====== TASK DATA ======
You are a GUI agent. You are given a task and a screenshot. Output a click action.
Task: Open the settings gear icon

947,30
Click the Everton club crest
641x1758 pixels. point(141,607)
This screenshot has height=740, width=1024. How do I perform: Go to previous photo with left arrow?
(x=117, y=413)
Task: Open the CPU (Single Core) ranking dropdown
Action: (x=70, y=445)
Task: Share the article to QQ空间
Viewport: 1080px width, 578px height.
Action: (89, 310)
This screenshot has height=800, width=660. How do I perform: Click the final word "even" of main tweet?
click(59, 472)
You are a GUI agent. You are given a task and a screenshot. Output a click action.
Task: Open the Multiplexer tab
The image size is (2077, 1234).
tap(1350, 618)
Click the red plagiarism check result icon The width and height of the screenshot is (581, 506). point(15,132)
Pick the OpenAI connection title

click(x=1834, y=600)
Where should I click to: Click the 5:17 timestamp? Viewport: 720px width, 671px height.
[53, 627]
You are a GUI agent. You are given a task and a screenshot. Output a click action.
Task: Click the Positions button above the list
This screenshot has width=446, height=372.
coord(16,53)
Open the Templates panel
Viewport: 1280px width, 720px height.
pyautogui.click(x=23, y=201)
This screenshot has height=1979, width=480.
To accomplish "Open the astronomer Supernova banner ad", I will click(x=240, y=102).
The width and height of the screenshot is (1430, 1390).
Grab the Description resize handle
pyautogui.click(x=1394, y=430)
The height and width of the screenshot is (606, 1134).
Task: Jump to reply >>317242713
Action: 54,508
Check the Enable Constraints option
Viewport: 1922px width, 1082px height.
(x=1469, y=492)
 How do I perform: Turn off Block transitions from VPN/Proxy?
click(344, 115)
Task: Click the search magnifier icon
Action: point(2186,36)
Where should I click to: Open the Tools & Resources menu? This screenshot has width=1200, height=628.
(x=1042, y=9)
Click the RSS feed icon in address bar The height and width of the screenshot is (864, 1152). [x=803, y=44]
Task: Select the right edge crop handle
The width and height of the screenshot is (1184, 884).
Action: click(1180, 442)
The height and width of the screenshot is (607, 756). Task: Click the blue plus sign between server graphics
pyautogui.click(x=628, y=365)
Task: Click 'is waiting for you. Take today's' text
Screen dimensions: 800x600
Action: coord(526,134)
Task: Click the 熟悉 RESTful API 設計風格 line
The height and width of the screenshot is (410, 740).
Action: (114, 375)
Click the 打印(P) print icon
======
STATED PROBLEM: Rewrite all of the records above, changing every "GUI agent" to "GUI assistant" and leaving everything else unchanged.

THE REPLY:
You are a GUI assistant. You are given a task and a screenshot. Output a click action.
Task: Open the settings gear icon

947,30
Click the Everton club crest
641x1758 pixels. point(141,607)
This screenshot has height=740, width=1024. How do I perform: Go to previous photo with left arrow?
(x=117, y=413)
Task: Open the CPU (Single Core) ranking dropdown
Action: (x=70, y=445)
Task: Share the article to QQ空间
Viewport: 1080px width, 578px height.
Action: (89, 310)
This screenshot has height=800, width=660. How do I perform: Click the final word "even" of main tweet?
click(59, 472)
You are a GUI assistant. You are given a task and a screenshot. Output a click action.
Task: Open the Multiplexer tab
The image size is (2077, 1234).
tap(1350, 618)
Click the red plagiarism check result icon The width and height of the screenshot is (581, 506). point(15,132)
Pick the OpenAI connection title

click(x=1834, y=600)
Where should I click to: Click the 5:17 timestamp? Viewport: 720px width, 671px height.
[53, 627]
You are a GUI assistant. You are given a task and a screenshot. Output a click action.
Task: Click the Positions button above the list
This screenshot has width=446, height=372.
coord(16,53)
Open the Templates panel
Viewport: 1280px width, 720px height.
pyautogui.click(x=23, y=201)
This screenshot has height=1979, width=480.
To accomplish "Open the astronomer Supernova banner ad", I will click(x=240, y=102).
The width and height of the screenshot is (1430, 1390).
Grab the Description resize handle
pyautogui.click(x=1394, y=430)
The height and width of the screenshot is (606, 1134).
Task: Jump to reply >>317242713
Action: 54,508
Check the Enable Constraints option
Viewport: 1922px width, 1082px height.
(x=1469, y=492)
 How do I perform: Turn off Block transitions from VPN/Proxy?
click(344, 115)
Task: Click the search magnifier icon
Action: point(2186,36)
Where should I click to: Open the Tools & Resources menu? This screenshot has width=1200, height=628.
(x=1042, y=9)
Click the RSS feed icon in address bar The height and width of the screenshot is (864, 1152). [x=803, y=44]
Task: Select the right edge crop handle
The width and height of the screenshot is (1184, 884).
Action: click(1180, 442)
The height and width of the screenshot is (607, 756). Task: Click the blue plus sign between server graphics
pyautogui.click(x=628, y=365)
Task: Click 'is waiting for you. Take today's' text
Screen dimensions: 800x600
Action: coord(526,134)
Task: Click the 熟悉 RESTful API 設計風格 line
The height and width of the screenshot is (410, 740).
Action: (114, 375)
Click the 打印(P) print icon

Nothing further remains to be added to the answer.